Kişiler veya firmalar ürettiği ürünün bir kısmını veya tamamını ihtiyaç duyduğu ürünleri almak için diğer malları üretenler ile değiştirmeleri gerekir. İş bölümü, bir malın farklı bölümlerinin farklı kişiler tarafından üretilmesidir. İş bölümü sermaye mallarının yoğun olarak kullanılmasını ve üretim miktarını arttırır.
‘Milletlerin Zenginliği’ adlı kitabı ile modern iktisadın temellerini atan Adam Smith şöyle söyler: “Ekonomide geçerli üretim fonksiyonu artan getiriye tabidir. Ekonomi geliştikçe üretimde reel maliyet düşer. Sebebi, iş bölümü ve makinalar ihtisaslaştıkça verimin artmasıdır. İş bölümü sayesinde aynı sayıda insanın yapabileceği iş miktarındaki artış üç şarta bağlıdır. Birincisi her işçinin kabiliyeti artar, ikincisi bir işten diğerine geçerken zamandan tasarruf edilir ve üçüncü olarak çalışmaları kolaylaştıran makinaların üretilmesi, bir işçinin çok sayıda işçinin yapacağı işi yapmasını sağlar.”
İş bölümü ve makineleşme verimliliği artırır ve üretim maliyetlerini düşürür. Paranın kullanılması kişilerin kendi ürettikleri veya ellerinde bulundurdukları malı önce para karşılığında satmaları daha sonra kendi istedikleri malı para karşılığında almalarıdır. Paranın kullanımı ihtisaslaşmayı ve iş bölümünü destekler, ekonomik ilişkileri de kolaylaştırır.
Kapitalizm, özel mülkiyetin teşvik edildiği, serbest piyasa ekonomisi ve rekabet ilkelerine dayanan bir ekonomik sistemdir. Bu sistem, maksimum kâr amacı güder ve ekonomik akışına devletin müdahalesi sınırlı düzeyde tutulur.
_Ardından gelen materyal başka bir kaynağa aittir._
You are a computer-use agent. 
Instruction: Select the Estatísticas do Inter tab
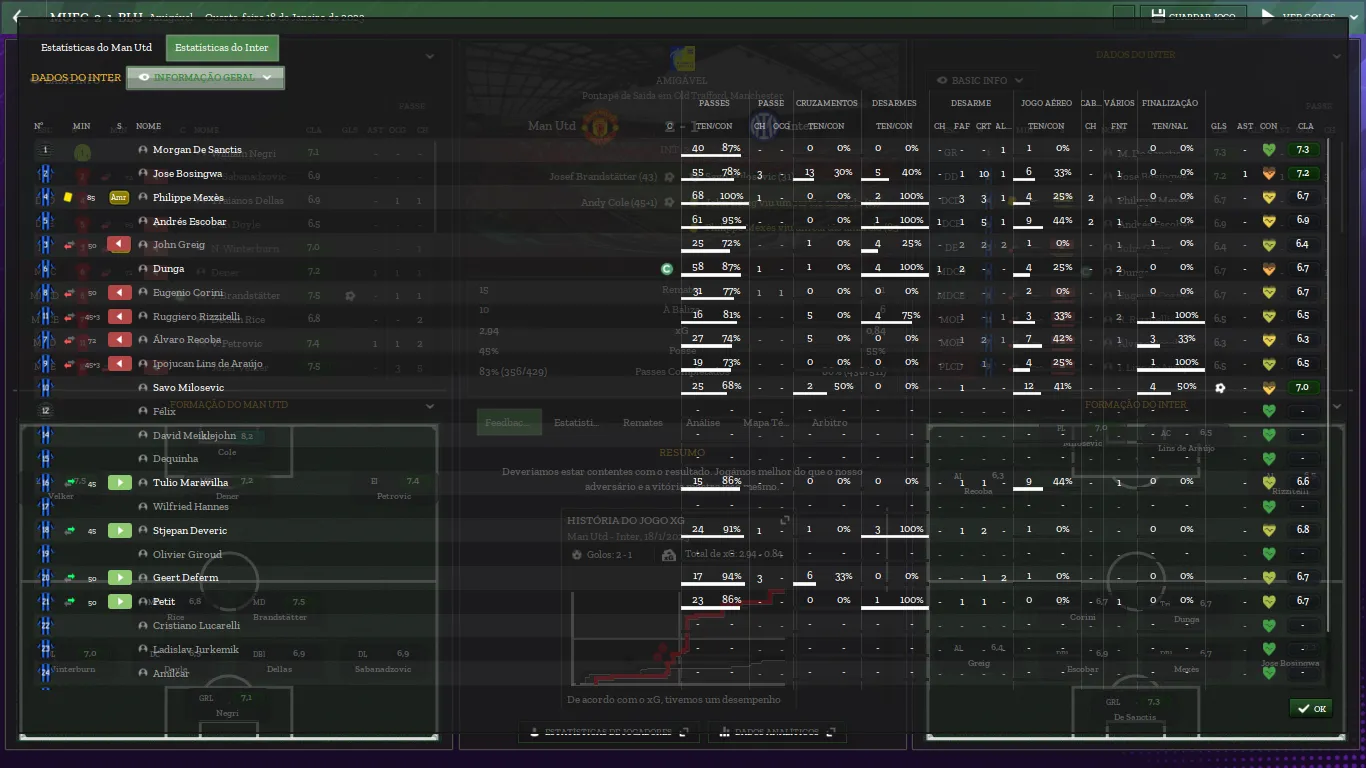222,48
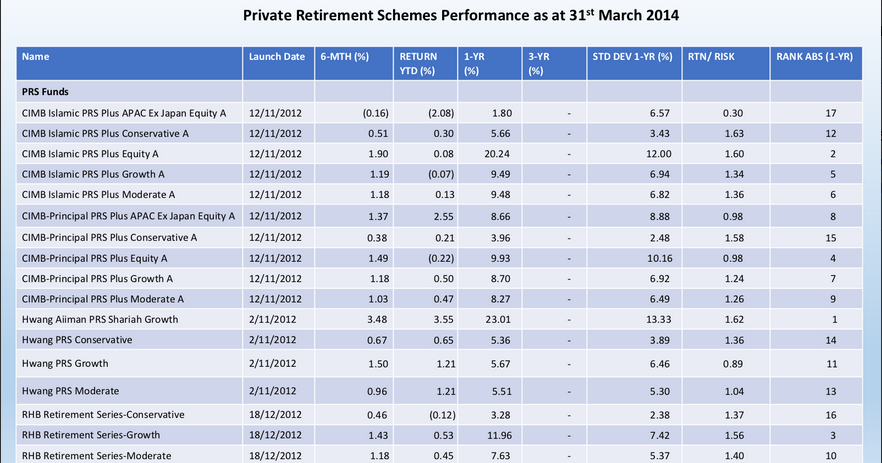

Kapitalizmde bireysel çıkarlar ön planda iken toplumun menfaati geri planda kalmaktadır. Gelir dağılımında hesap edilemeyen dengesizlikler kapitalist sistemin bir özelliği olarak kabul edilir. Tabii kaynakların ve sermaye mallarının kontrolü çoğunlukla gelişmiş kapitalist ülkelerin elinde bulunmakta, bu durumda küresel düzeyde bir dengesizliğe yol açmaktadır. Emek piyasasında işçilerin ücretlerinin düşük tutulması onların emeklerinin sömürülmesine neden olmaktadır. Aynı zamanda kapitalist sistem yüksek kazanç ve sömürü aracı olan faizli sisteme de katılarak ihtiyaç sahiplerinin her durumundan yüksek kârlar elde etmeye devam eder.
Kapitalist sistemde, bireyler, şirketler ve işletmeler, mülk sahibi olma ve yatırım yapma özgürlüğüne sahiptir. Bu ekonomik aktörler kendi kazançlarını artırmayı hedefleyerek üretim ve ticaret kararlarını alabilirler. İş bölümü ve üretim araçlarının yoğun olarak kullanımı, üretim sürecinde süreklilik sağlar. Piyasa koşulları genellikle devlet müdahalesinden bağımsız işler; ancak bazı kapitalist ülkelerde devlet, ekonomik düzenlemeler yapar ve sosyal refah programları ile sistemi destekler. Bu çerçevede dünyanın ekonomik sisteminin üzerine kurulduğu kapitalizmle zengin ülkeler daha çok zengin olurken fakir ülkeler daha da yoksullaşmaktadır.” (Devamı var)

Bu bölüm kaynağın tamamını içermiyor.